The company behind the Trinity City Hotel in Dublin, which was acquired by US billionaire John Malone in 2013, has restructured its debt with AIB as a result of the pandemic.
Newly-filed accounts for the company behind the property – Trinity Leisure Holdings – show that it made a €2.3m loss last year as the Covid crisis raged. The loss compared to a €4.8m profit the previous year.
The company had total bank loans totalling €49.4m at the end of 2020, compared to €48.7m at the end of 2019. Of its bank loans, €33.9m is repayable after five years.
Mr Malone paid €35m for the hotel in 2013. In 2019, the company behind the premises paid a €16m dividend, allowing him to recoup a significant portion of his outlay for the property.
Mr Malone teamed up with Galway developer John Lally to buy the property. Mr Malone bought a number of high-profile properties in Ireland over the past decade, including the Westin Hotel in Dublin and Humewood Estate in Co Wicklow. Mr Malone is the chairman of Liberty Media and Liberty Global. Virgin Media Ireland are among the large number of international assets it controls.
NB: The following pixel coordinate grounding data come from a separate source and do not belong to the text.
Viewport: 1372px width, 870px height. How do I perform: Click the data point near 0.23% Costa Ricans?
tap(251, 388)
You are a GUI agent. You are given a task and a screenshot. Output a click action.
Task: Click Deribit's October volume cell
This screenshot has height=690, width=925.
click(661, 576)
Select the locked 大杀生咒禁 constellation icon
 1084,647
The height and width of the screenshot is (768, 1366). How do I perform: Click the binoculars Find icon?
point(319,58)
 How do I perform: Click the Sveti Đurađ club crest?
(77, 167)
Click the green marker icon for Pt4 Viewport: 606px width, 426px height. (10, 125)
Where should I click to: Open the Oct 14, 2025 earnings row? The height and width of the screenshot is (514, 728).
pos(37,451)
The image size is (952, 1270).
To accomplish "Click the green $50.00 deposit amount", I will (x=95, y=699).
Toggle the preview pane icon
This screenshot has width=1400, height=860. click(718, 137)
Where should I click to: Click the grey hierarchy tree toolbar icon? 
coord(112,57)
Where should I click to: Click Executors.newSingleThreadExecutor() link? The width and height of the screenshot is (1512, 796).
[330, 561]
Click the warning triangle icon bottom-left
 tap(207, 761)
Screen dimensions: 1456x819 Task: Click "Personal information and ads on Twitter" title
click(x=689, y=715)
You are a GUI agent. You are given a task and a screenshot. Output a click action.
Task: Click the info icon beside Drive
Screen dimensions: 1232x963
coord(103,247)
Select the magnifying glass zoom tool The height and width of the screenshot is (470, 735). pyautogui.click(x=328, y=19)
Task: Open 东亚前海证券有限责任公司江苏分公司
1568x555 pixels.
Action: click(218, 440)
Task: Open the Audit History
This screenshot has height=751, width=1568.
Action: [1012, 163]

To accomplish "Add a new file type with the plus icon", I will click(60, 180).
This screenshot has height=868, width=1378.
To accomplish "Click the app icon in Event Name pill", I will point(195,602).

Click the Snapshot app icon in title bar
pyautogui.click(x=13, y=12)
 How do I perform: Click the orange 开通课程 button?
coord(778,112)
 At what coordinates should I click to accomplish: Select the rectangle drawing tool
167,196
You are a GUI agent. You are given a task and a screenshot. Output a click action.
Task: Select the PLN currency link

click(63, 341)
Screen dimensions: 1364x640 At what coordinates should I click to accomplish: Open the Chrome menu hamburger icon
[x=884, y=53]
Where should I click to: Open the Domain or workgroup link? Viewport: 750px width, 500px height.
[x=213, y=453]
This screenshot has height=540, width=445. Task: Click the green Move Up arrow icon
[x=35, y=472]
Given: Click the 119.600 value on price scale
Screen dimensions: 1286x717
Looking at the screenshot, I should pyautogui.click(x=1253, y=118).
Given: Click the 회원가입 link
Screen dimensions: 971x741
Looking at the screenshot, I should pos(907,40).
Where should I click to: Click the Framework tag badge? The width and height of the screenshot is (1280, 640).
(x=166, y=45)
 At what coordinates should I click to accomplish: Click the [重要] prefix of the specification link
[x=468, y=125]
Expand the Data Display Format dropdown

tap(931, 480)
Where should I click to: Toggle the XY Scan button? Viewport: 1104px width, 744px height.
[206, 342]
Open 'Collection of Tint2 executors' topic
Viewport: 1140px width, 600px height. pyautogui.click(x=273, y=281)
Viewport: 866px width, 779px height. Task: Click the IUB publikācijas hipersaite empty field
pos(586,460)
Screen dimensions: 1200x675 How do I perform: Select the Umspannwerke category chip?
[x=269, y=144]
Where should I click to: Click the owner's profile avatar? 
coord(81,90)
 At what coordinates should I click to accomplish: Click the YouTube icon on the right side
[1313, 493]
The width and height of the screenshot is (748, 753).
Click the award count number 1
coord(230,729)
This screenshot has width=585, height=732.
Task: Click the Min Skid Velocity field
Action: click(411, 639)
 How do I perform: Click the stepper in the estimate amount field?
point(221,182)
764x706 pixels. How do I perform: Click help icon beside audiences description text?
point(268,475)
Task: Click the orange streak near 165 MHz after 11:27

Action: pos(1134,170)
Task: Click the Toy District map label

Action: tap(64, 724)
Trinity Leisure Holdings secured waivers on loan covenants last year, the accounts also reveal.
“Covenants associated with the senior debt secured on the hotel were waived at June 30 2020, in addition to interest and capital moratoria at March 31 2020 and June 30 2020,” note the directors, who include Mr Malone.
“Additionally, capital repayments were waived from September 30 2020 through to June 30 2021, while covenants were amended to 2023,” they add. “The directors have been in regular communications with AIB.”
They said that the company is confident of continuing support from AIB and that the loan-to-value ratio remains at “comfortable levels”.
Turnover at the hotel sank to €2.1m last year, compared to €14.6m in 2019.
“From late December 2020, government restrictions were once again placed on the company’s business, which has significantly impacted the company’s revenues,” the accounts note.
They add that the hotel reopened on June 2 this year, in line with government guidelines.
“During the period of restriction, the company reduced its cost base so that the burden of costs borne during the restricted trading period has been mitigated,” the directors added.